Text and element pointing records

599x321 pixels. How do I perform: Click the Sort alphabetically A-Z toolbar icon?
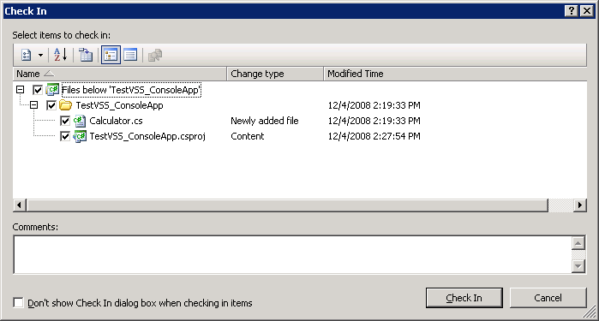pyautogui.click(x=60, y=55)
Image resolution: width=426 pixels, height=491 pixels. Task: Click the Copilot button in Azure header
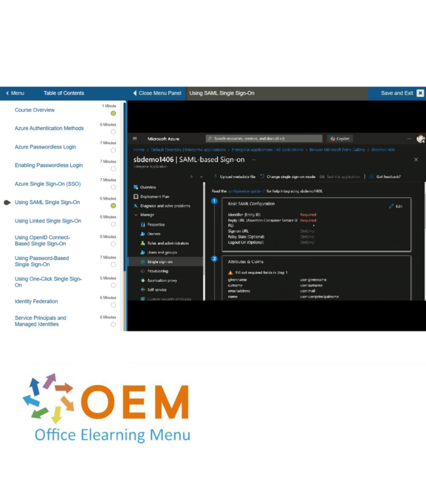[x=340, y=139]
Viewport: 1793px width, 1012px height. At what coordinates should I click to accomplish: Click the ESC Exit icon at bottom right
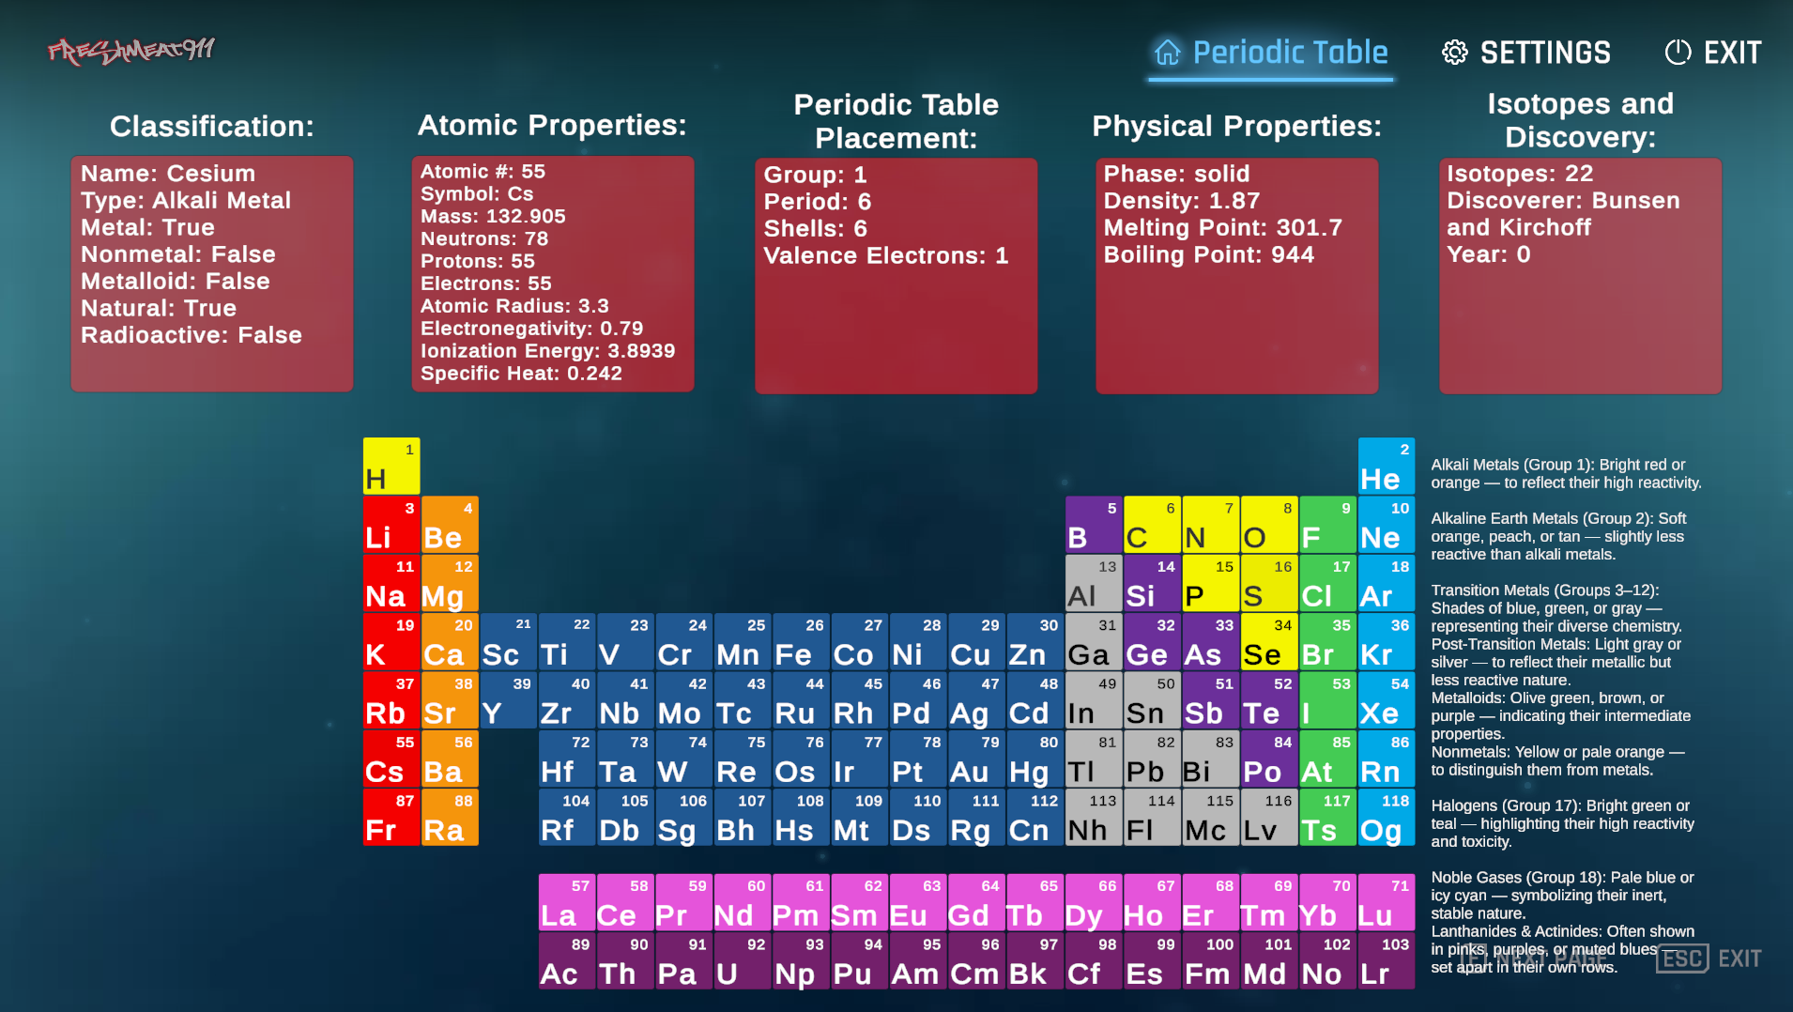[x=1682, y=958]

Aim of the exercise: Count the lines above that contain the string "width", and give only the number.

The solution: 2